THE ZNOSE(R) SOLUTION

Speed, precision and versatility are the key characteristics of the zNose(R)
product. The zNose(R) has been developed to replace the conventional electronic
nose. The zNose(R) operates as quickly as a conventional electronic nose while
delivering the precision and accuracy of a much more expensive instrument. The
zNose(R) has advanced chemical analysis technology by performing vapor analysis
within 10 seconds. Early models of the zNose(R) have been tested by the U.S.
Environmental Protection Agency under Environmental Technology Verification
program and by the Office of National Drug Control Policy for drug interdiction.
Tests have also been performed at the Midwest Research Institute's Surety
Laboratory in Kansas City and at the U.S. Army Dugway Proving Ground in Utah
with respect to the effectiveness of the zNose(R) in detecting chemical agents
such as sarin gases. We believe that the zNose(R) is currently the only
electronic nose approved for purchase through the General Services
Administration pre-approved procurement program.

Our VaporPrint(TM) imaging ability is another major advantage of the zNose(R)
product.
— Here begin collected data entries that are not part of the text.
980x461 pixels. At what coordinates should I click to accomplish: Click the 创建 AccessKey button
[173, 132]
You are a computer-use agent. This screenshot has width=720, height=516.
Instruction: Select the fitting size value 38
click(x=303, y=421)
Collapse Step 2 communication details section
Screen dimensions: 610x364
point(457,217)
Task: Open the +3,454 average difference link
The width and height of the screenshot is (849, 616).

VaporPrint(TM) allows the user of the zNose(R) to see a visual image of
the makeup of a particular fragrance, vapor or odor within 10 seconds. In
addition, VaporPrint(TM) can produce high-resolution visual images of odor
intensity. VaporPrint(TM) images are displayed on a laptop computer screen and
are recorded on the hard drive of the laptop computer.
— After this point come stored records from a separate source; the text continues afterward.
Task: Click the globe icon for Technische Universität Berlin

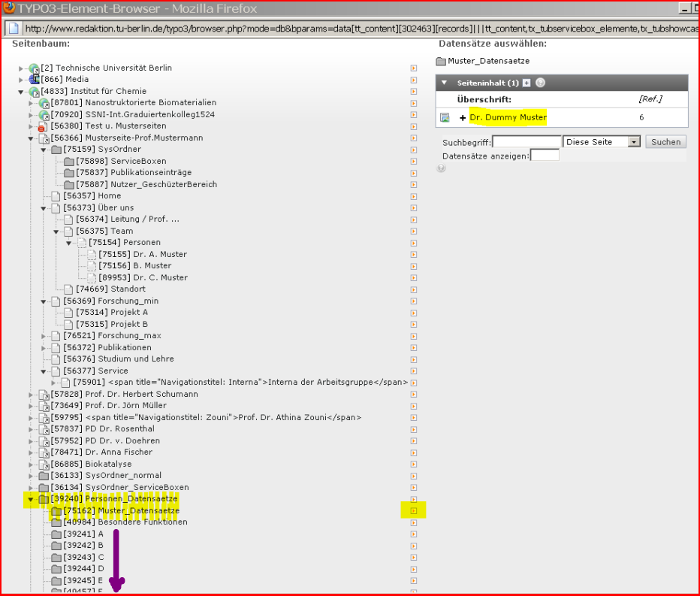Action: coord(34,68)
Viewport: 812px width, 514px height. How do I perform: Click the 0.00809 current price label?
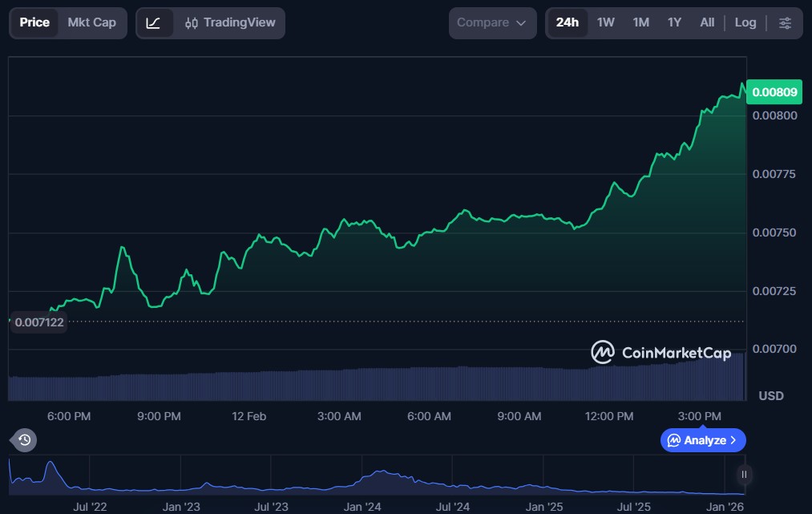click(x=774, y=92)
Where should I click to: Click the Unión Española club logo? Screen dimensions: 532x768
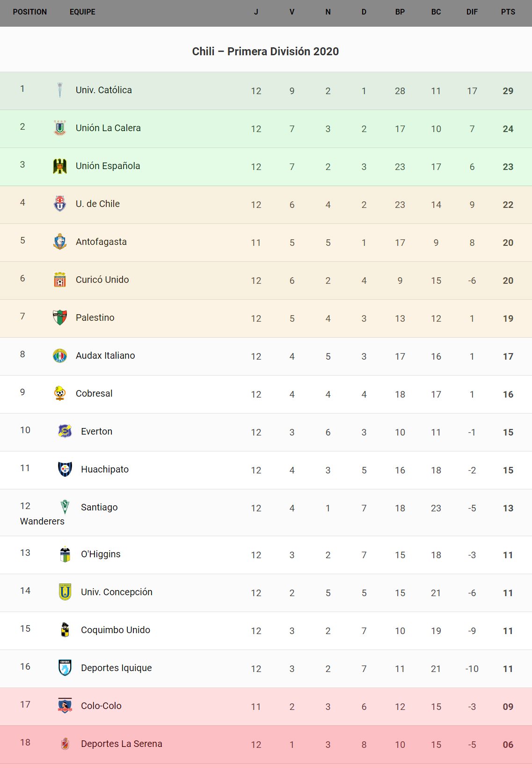coord(60,166)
                                        3


OUR PRODUCTS

ZNOSE(R)

The zNose(R) is essentially a vapor detector that uses a sensor based on Surface
Acoustic Wave technology. Basically, the zNose(R) "inhales" a particular
fragrance, vapor or odor. The fragrance, vapor or odor is carried up through a
column and the chemicals making up the fragrance, vapor or odor condense on the
crystal surface of the sensor in the zNose(R). This condensation on the sensor
causes a change in what is called the "fundamental acoustic frequency" of the
crystal surface. It is this change in fundamental acoustic frequency that allows
the zNose(R) to determine the chemical makeup of the fragrance, vapor or odor.
This change is measured by a microprocessor that calculates what is known as the
"Surface Acoustic Wave" frequency, based upon the change in the fundamental
acoustic frequency. Different chemicals produce different Surface Acoustic Wave
frequencies and, so, once the microprocessor in the zNose(R) has determined the
Surface Acoustic Wave frequency of the unidentified fragrance, vapor or odor
that the zNose(R) has "inhaled", it compares it to chemical odor profiles that
are stored on the hard drive of a laptop computer that is connected to the
zNose(R), which allows the zNose(R) user to identify the particular fragrance,
vapor or odor.

We currently manufacture and sell two zNose(R) models designated as Model 4200
(Handheld Unit) and Model 7100 (Bench Top Unit). Model 4200 is designed for
portability and for applications requiring quick and accurate vapor screening in
the field. Model 7100 is designed for laboratory testing and is ideal for
testing water and product quality control samples. Both Model 4200 and Model
7100 weigh approximately 27 pounds, not including a laptop computer that must be
used with each zNose(R). The Model 4200 has two housings (the case and the
detector head) and a laptop computer. The case of the Model 4200 is 10" x 12" x
6" and weighs 20 pounds and the detector head of the Model 4200 is 4 1/4" x 12"
x 7" and weighs 7 pounds. The Model 7100 is packaged in a single housing and
also requires a laptop computer. The dimensions of the Model 7100 packaging are
14.3" x 14.3" x 7.5". Both the Model 4200 and Model 7100 are powered by a
standard AC electrical outlet, and both models adapt to standard outlets in
North America, Asia and Europe (i.e., the zNose(R) may be operated by a 110 volt
or 220 volt power source). In addition, both the Model 4200 and 7100 may be
powered by connecting the unit to a car battery with an appropriate adaptor.
Either model can be produced in one of two basic vapor sensing configurations:
volatile and semi-volatile. The volatile configuration can detect volatile
organic compounds, such as benzene. The semi-volatile configuration can detect
heavier vapors such as those found in explosives and drugs.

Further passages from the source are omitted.